Polis Kemal otuz yıl sonra büyüdüğü köye bayram dolayısı ile gelir. Köyün çocukları annesinin bahçesine bayramlaşmak için gelirler.
--Komşu anne
Çocukların hiç birini tanımaz. Annesi dışarıya çıkar. Bir elinde kolonya bir elinde şeker kasesi.
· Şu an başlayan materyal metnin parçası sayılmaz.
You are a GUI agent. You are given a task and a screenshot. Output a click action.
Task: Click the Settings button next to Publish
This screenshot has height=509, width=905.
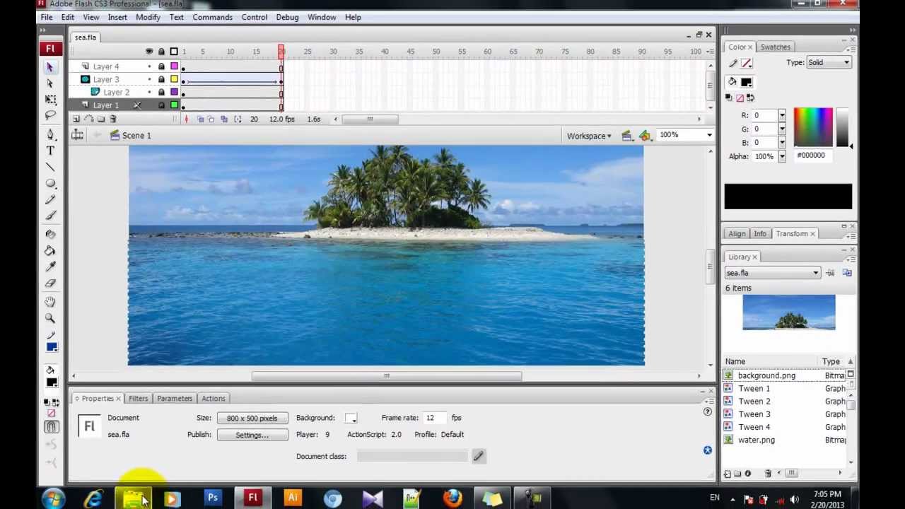click(252, 434)
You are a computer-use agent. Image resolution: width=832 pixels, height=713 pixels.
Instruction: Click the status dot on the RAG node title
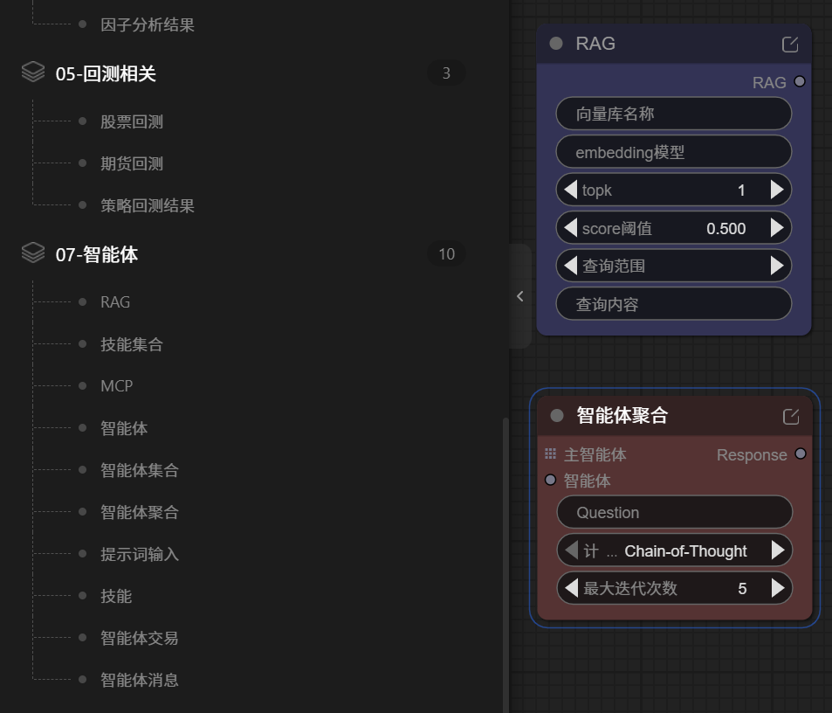pyautogui.click(x=557, y=43)
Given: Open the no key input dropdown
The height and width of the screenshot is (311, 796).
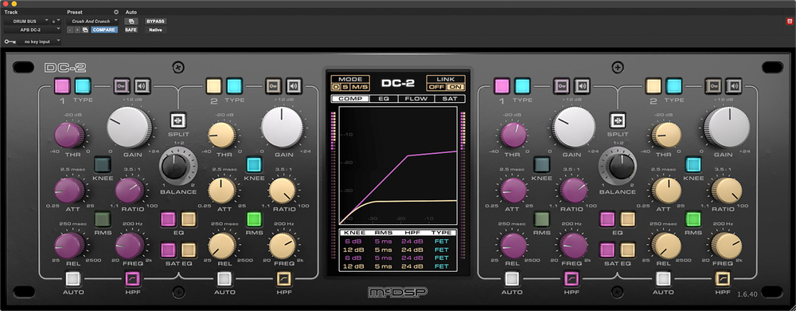Looking at the screenshot, I should click(x=40, y=41).
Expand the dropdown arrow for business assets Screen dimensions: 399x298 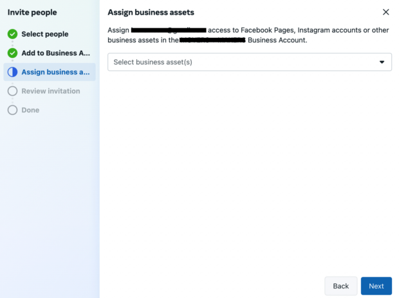pyautogui.click(x=382, y=62)
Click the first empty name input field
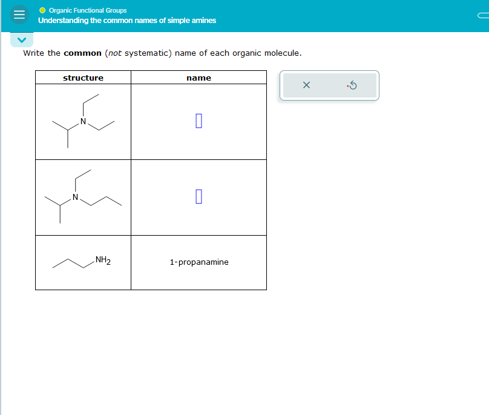The width and height of the screenshot is (489, 415). click(x=199, y=121)
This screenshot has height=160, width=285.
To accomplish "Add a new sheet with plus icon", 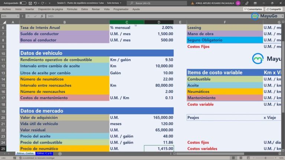I will [x=60, y=153].
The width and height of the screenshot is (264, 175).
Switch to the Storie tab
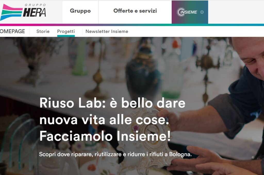[x=43, y=31]
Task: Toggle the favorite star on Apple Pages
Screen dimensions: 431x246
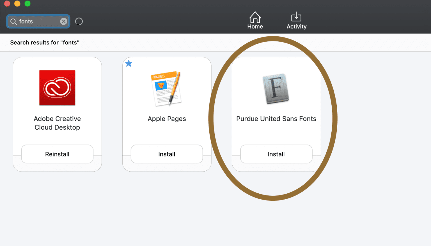Action: pos(129,63)
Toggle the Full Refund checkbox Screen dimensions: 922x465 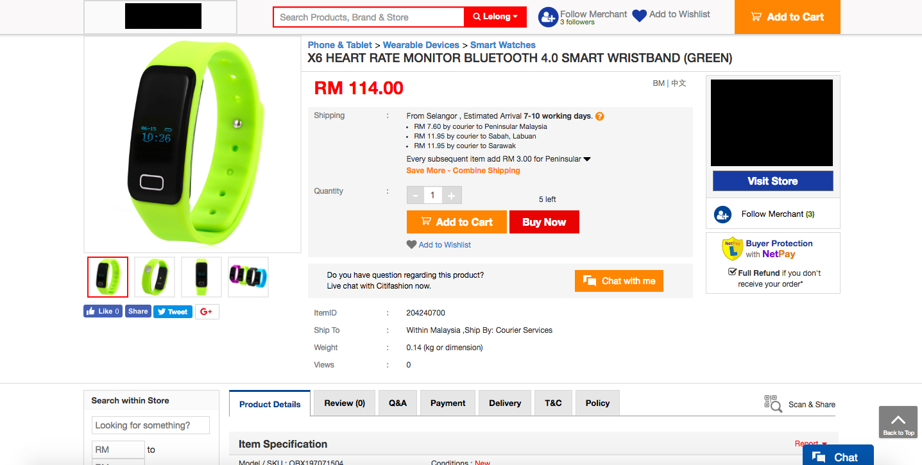click(732, 272)
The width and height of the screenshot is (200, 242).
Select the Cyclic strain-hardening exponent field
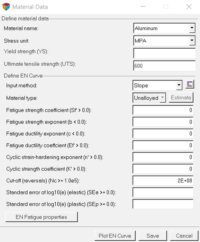(x=163, y=157)
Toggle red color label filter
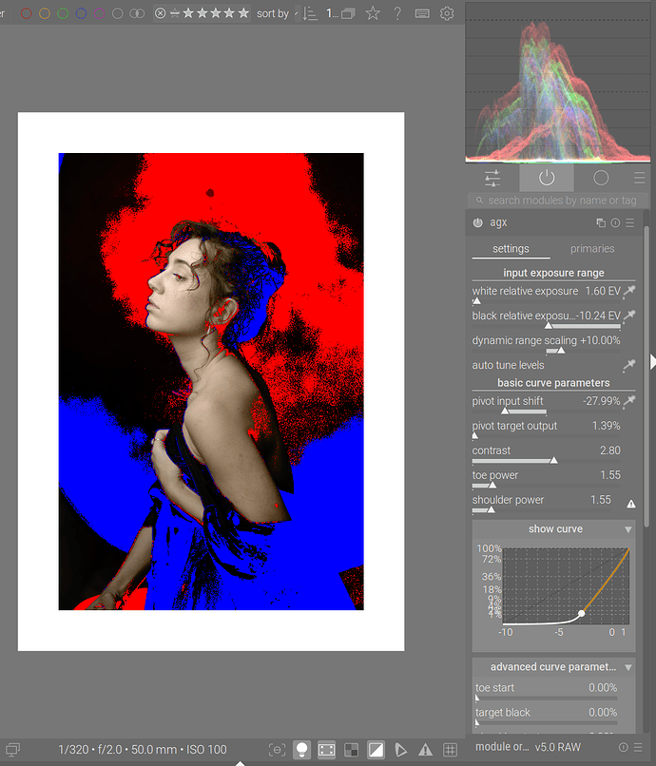The image size is (656, 766). click(x=27, y=13)
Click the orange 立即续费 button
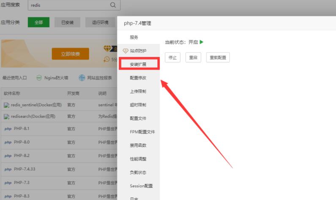Screen dimensions: 336x200 point(69,54)
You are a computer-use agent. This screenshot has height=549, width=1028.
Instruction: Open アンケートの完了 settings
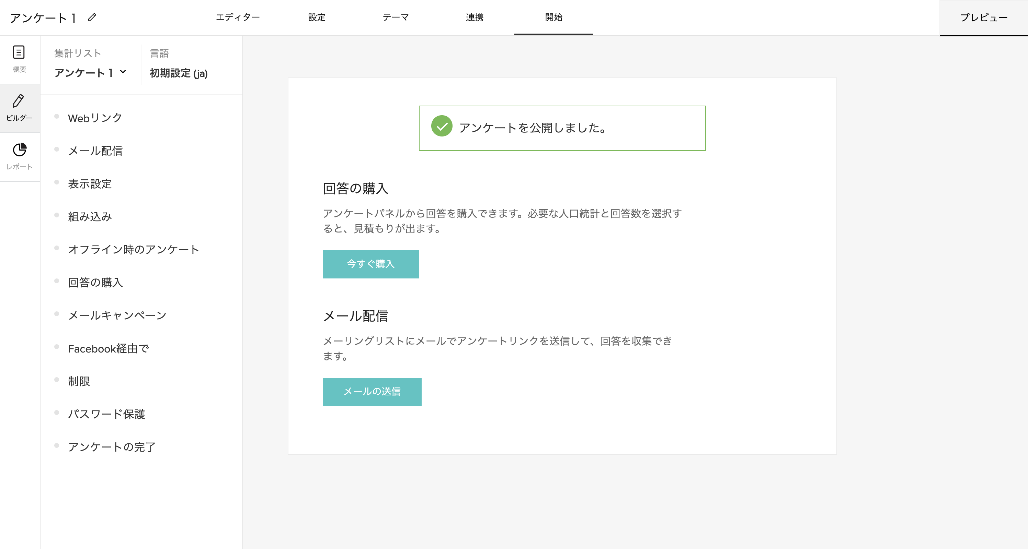tap(112, 447)
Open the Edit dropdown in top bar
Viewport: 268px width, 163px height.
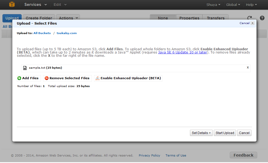pos(60,5)
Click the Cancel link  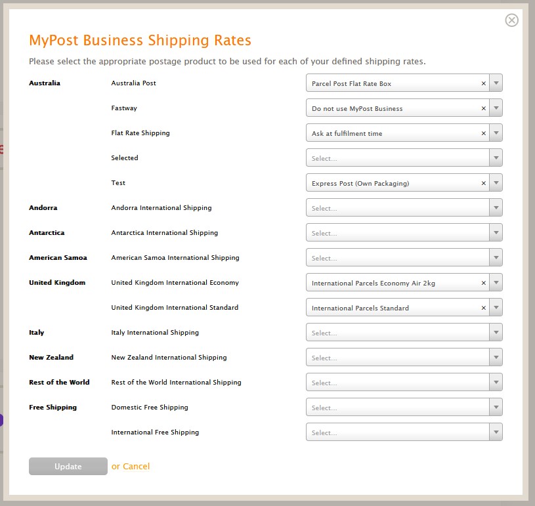click(136, 466)
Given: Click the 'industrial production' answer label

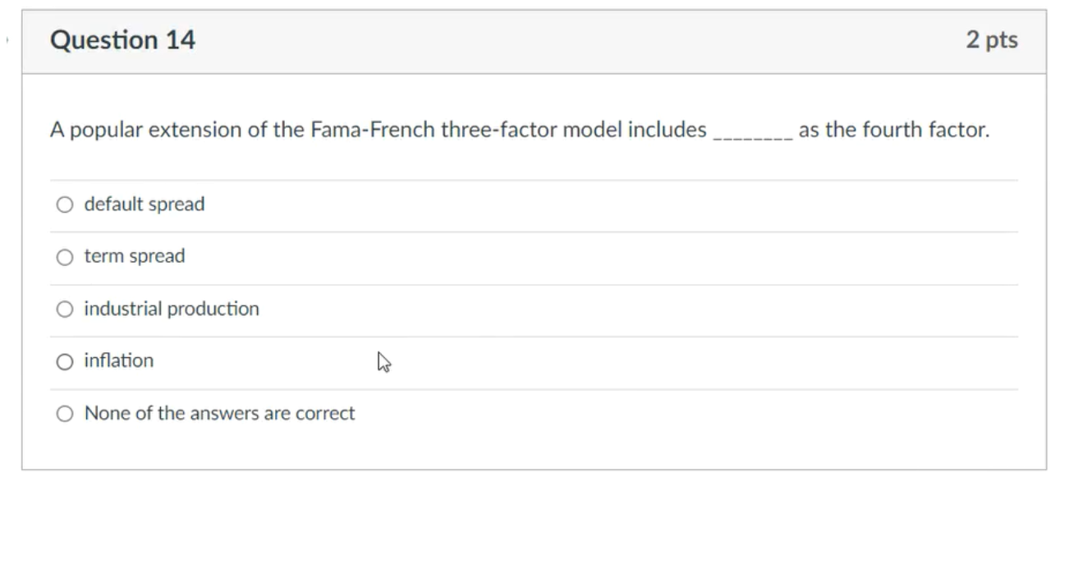Looking at the screenshot, I should point(172,309).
Annesi polis Kemal'a hitaben
--Oğlum bu kız kimin kızı bilirmisin
--Nereden bileceğim anne
--Hani senin bir arkadaşın vardı Hüseyin
--Hilmi ağanın Hüseyin mi ?
--He..onun kızı Elif
--Elif mi !
Polis Kemal kaç kez köye gelmiş, bir kere olsun Hüseyin ile karşılaşmamış..İçinden hem o eski günler geçer hem de şaşırır.
--Demek Hüseyin evlendi
--Evlendi gavurun eniği, çocukları dedesi bakıyor, onun nerede olduğu belli değil
Polis Kemal Elif kıza bakar.
--Kızım senin annenin ismi ne
--Halime amca
--Senin adını kim taktı
--Babam takmış
--Peki babanı görüyormusun
--Köye hiç gelmiyor ama şehirde okul önüne gelir bazen o zaman görüşürüz
--Demek öyle
Polis Kemal birden ayağa kalkar ve annesine..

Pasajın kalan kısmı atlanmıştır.